Under FC2 with the same hardware the harddrives would stay in standby
mode until mounted and accessed.
Version-Release number of selected component (if applicable):
Steps to Reproduce:
1. Set an unmounted disk to "Standby" mode using hdparm -y
2. Check the status of the disk is standby using hdparm -C /dev/hdX
3. Wait a short while (less than 1 hour), the harddrive will spin up
and go into active mode (as reported by hdparm)
Actual Results: The harddrives spin up after a few minutes.
Expected Results: The harddrives should stay in standby mode until
mounted and accessed.
Is this related to the new HAL system?
possibly. 'something' is obviously accessing it, but what, I'm not sure.
To find out which process it is, kill the klogd process, and echo 1 to
/proc/sys/vm/block_dump After the disk spins up, dmesg should contain messages
about the process that accessed the disk.
I ran the test against one of my drives, /dev/hdc.
1 - Unmount /dev/hdc from its mount point
2 - echo 1 > /proc/sys/vm/block_dump
3 - Found and killed klogd
4 - Span the disk down using hdparm -y /dev/hdc
5 - Confirmed that disk was spun down using hdparm -C /dev/hdc
6 - Ran dmesg to confirm that disk accesses were being logged.
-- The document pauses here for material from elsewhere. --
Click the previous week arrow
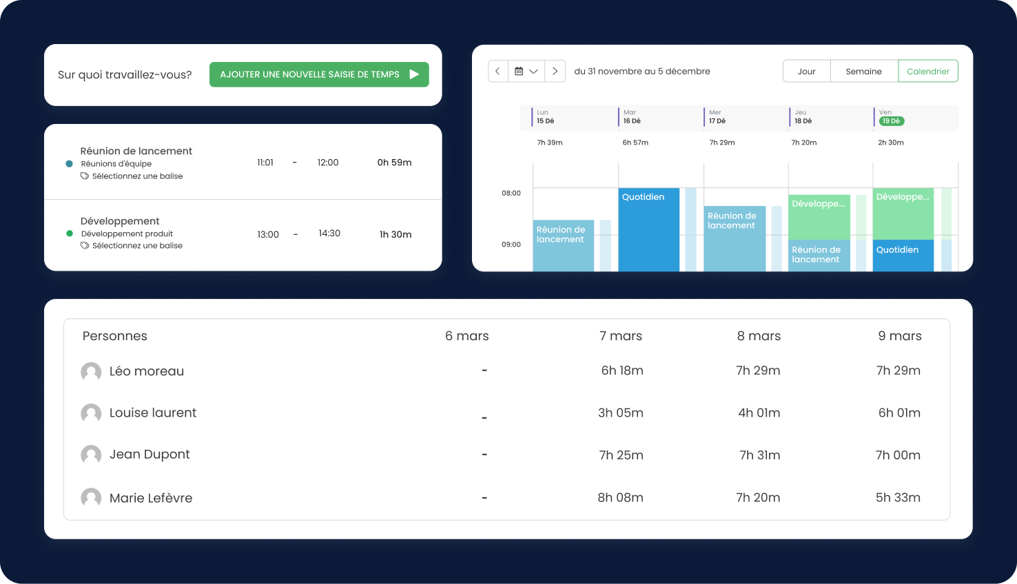This screenshot has width=1017, height=584. (497, 72)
7 - Waited until the disk spun up, confirmed using hdparm -C /dev/hdc
8 - Ran dmesg catpturing output to a file.
The file contains no references to hdc, only to processes accessing
hda (the root and home file systems).
Dave: I can supply the log file via email if you want.
what processes are accessing the disk ? This bug should be filed against those.
There were *NO* references to hdc being accessed by any process when I
had /proc/sys/vm/block_dump set to 1.
This indicates to me that either the kernel IDE driver spins the disk
up, or some process accessed the disk through a kernel interface that
bypasses the block access layer.
Is there any interface that a process can use to access the disk,
without any log entry being made into dmesg with block_dump set to 1?
If there is, what if anything can be done to determine the process
calling such an interface?
Had the same here. Here the culprit was smartd. It spins up disks
each 30 minutes to do its test. You can ask it not to spin up
disks in standby (add "-n standby") to /etc/smartd.conf, then restart
I think that option ought to be default ...
Thanks for the tip Bert - that solves the problem for me as well.
I'm changing the component to 'kernel-utils' which is the package that
smartd resides in.
future versions of smartd won't start up by default (for various other reasons).